(Items from a dataset)
********
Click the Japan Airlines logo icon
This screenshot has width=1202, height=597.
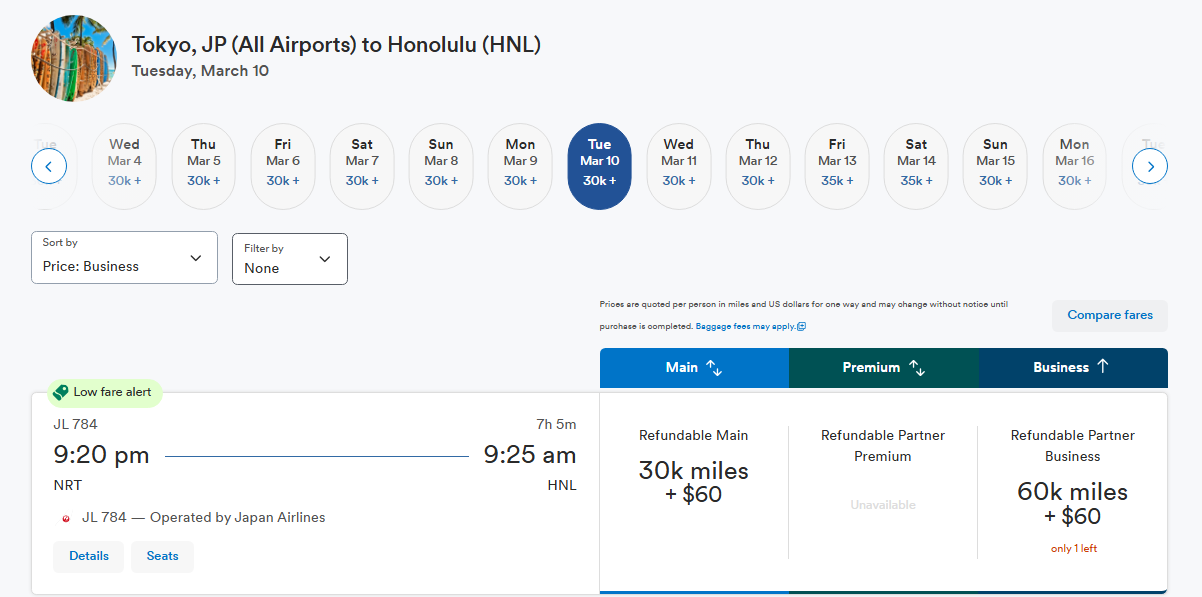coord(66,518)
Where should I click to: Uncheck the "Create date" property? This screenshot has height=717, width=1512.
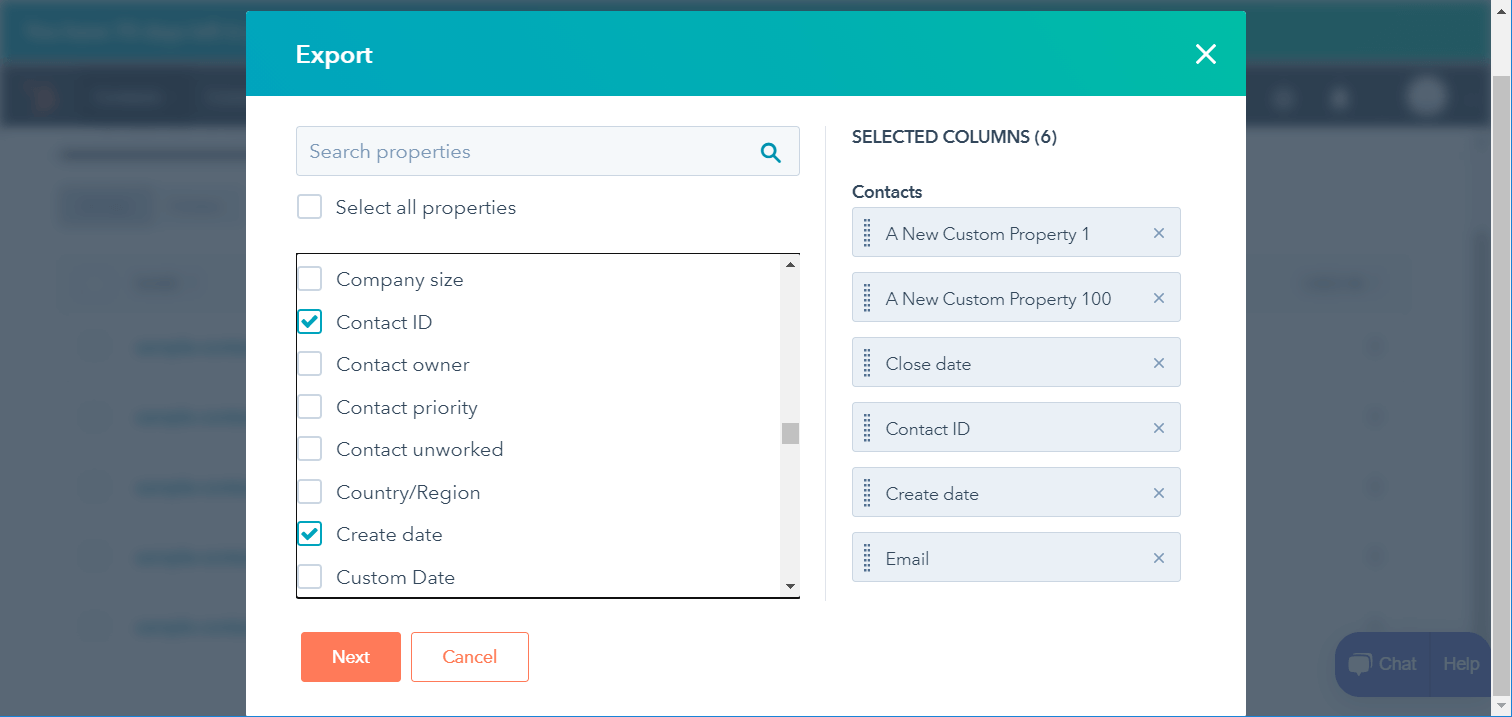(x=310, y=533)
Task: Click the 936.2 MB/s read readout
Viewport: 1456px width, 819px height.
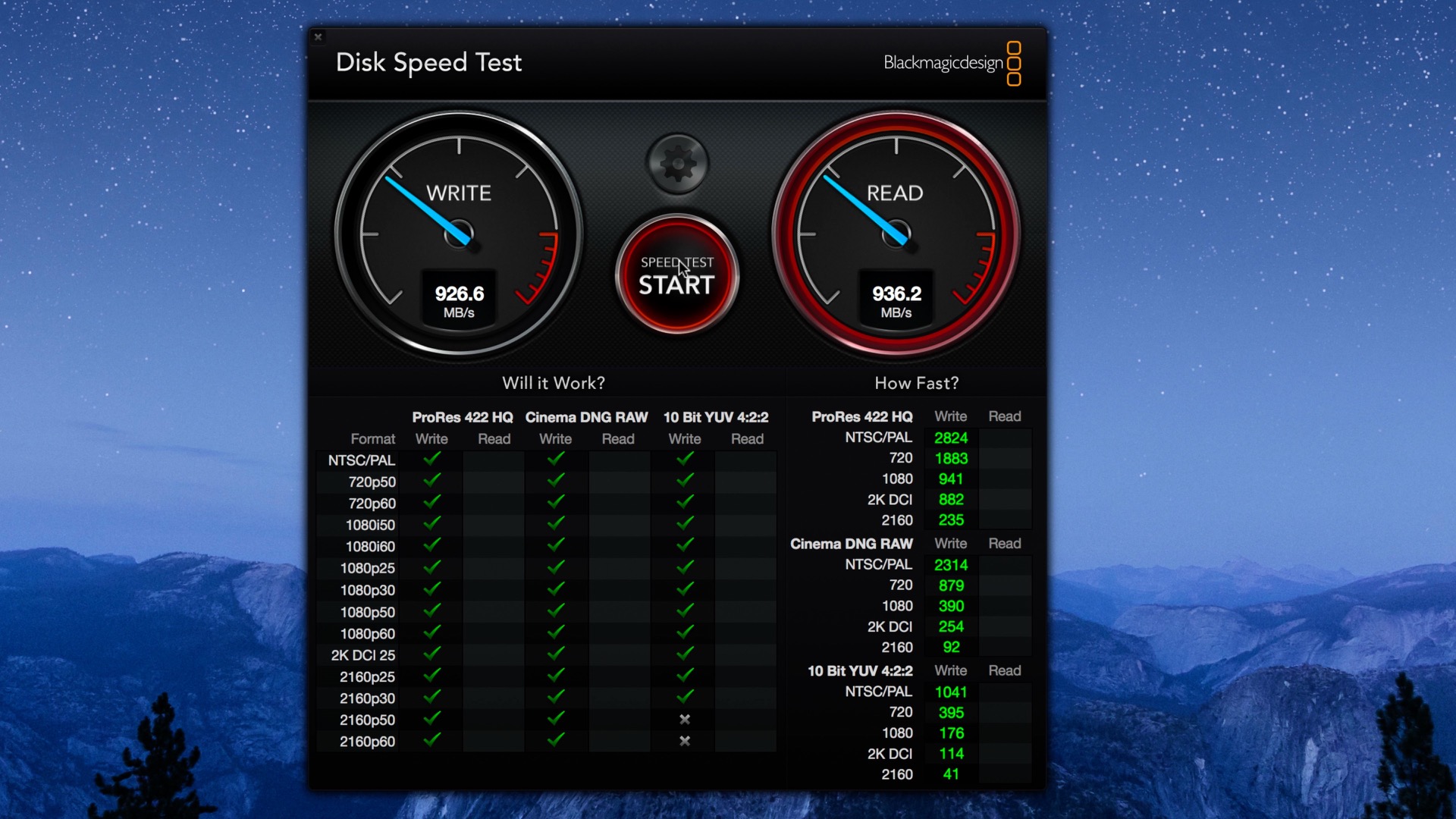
********
_Task description_. Every line from the one containing "This screenshot has width=1202, height=597." through the final line of the records above is to be written out exactly; nothing else, and no pictures.

_Solution to this task_.
This screenshot has width=1202, height=597.
coord(66,518)
Where should I click to: Uncheck the "Create date" property? This screenshot has height=717, width=1512.
(x=310, y=533)
Task: Click the 936.2 MB/s read readout
Viewport: 1456px width, 819px height.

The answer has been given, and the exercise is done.